Rachid Sebti : J’ai présenté trois expositions autour du thème de l’enfant.  Ces enfants sont ceux  que je voyais un peu partout  à mon retour au Maroc.  J’ai une mémoire visuelle donc je m’imprègne rapidement de mon entourage.

   

e-taqafa : Traitez- vous  tous les thèmes avec la même touche sensuelle ?

Rachid Sebti : Oui peut- être qu’il ya la même touche sensuelle mais je ne cherche pas la sensualité, je cherche la beauté. Mes récentes créations s’orientent  vers la représentation universelle de la femme, de sorte que la femme, abstraction faite de ses origines, puisse s’identifier à mes personnages. Présenter le corps de la femme dans une optique universelle loin des folklores est une tâche assez difficile, c’est pour cela d’ailleurs que je me remets en question tout le temps.

   

e-taqafa : Peut-on parler d’une création spécifique chez les artistes MRE ?

Rachid Sebti : Actuellement, avec le recul, je pense que cette création spécifique existe. Passer plusieurs années à l’étranger et côtoyer d’autres marocains à l’étranger  m’a démontré que l’éloignement du pays d’origine évoque des sentiments très spécifiques.
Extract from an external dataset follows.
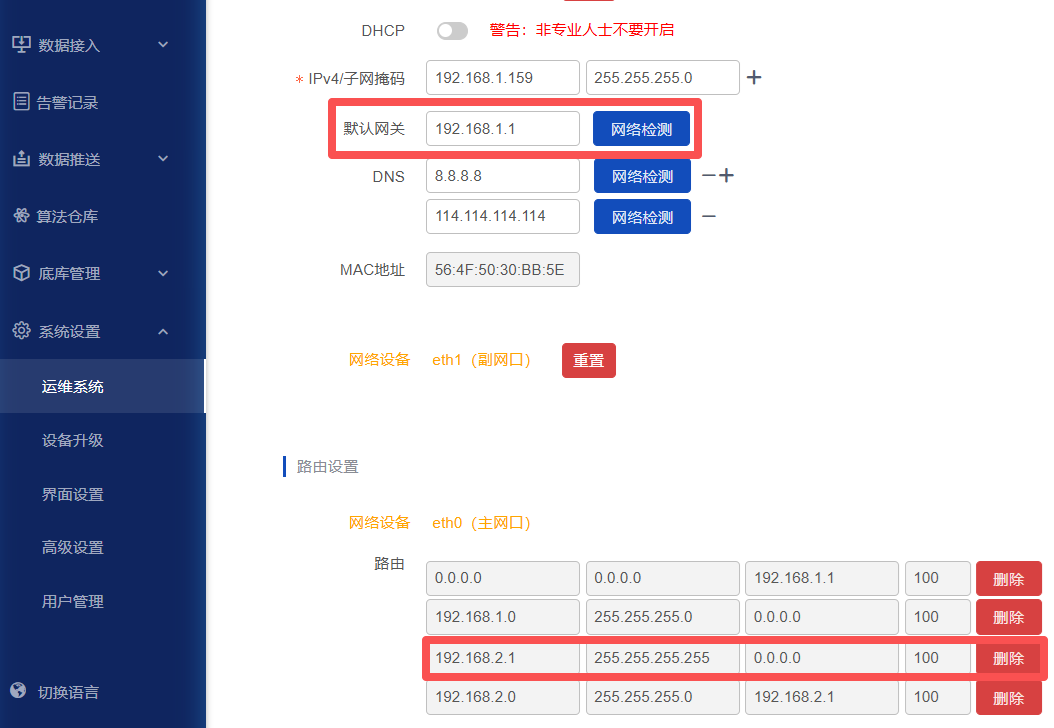The width and height of the screenshot is (1054, 728).
Task: Click the 系统设置 gear icon
Action: pyautogui.click(x=21, y=331)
Une personne qui n’a jamais migré ou  était loin des siens ne peut pas sentir ce dont je parle. A ce niveau, je crois qu’un trait d’union existe entre la création des autres artistes et la mienne. Effectivement, nous devenons très sensibles aux sentiments liés au pays d’origine. Peut- être que si j’étais resté au Maroc, mon thème aurait été autre que la femme, qui est restée un fantasme lointain dans mes souvenirs.

   

e-taqafa : Ya- t-il des points communs dans la création des artistes MRE ?

Rachid Sebti : Je ne compare pas mes œuvres avec celles des autres artistes MRE, mais je pourrais dire que je me suis focalisé sur le corps, d’autres ont choisi peut- être des signes comme les objets traditionnels et malgré cette différence d’objectifs il ya certainement un trait d’union entre les artistes MRE, c’est sûr, c’est aux critiques d’art de chercher et de comparer nos créations.

   

e-taqafa : Que représente le Maroc pour vous ?

Rachid Sebti : Je n’ai pas à expliquer quoique ce soit, en regardant mes œuvres, on ne trouvera pas le Maroc folklorique. J’évite de faire une telle représentation mais je veux que ce pays brille autrement et je suis content de vivre l’espoir et la lumière que le Maroc connaît actuellement. L’avenir ne sera que meilleur j’en suis certain.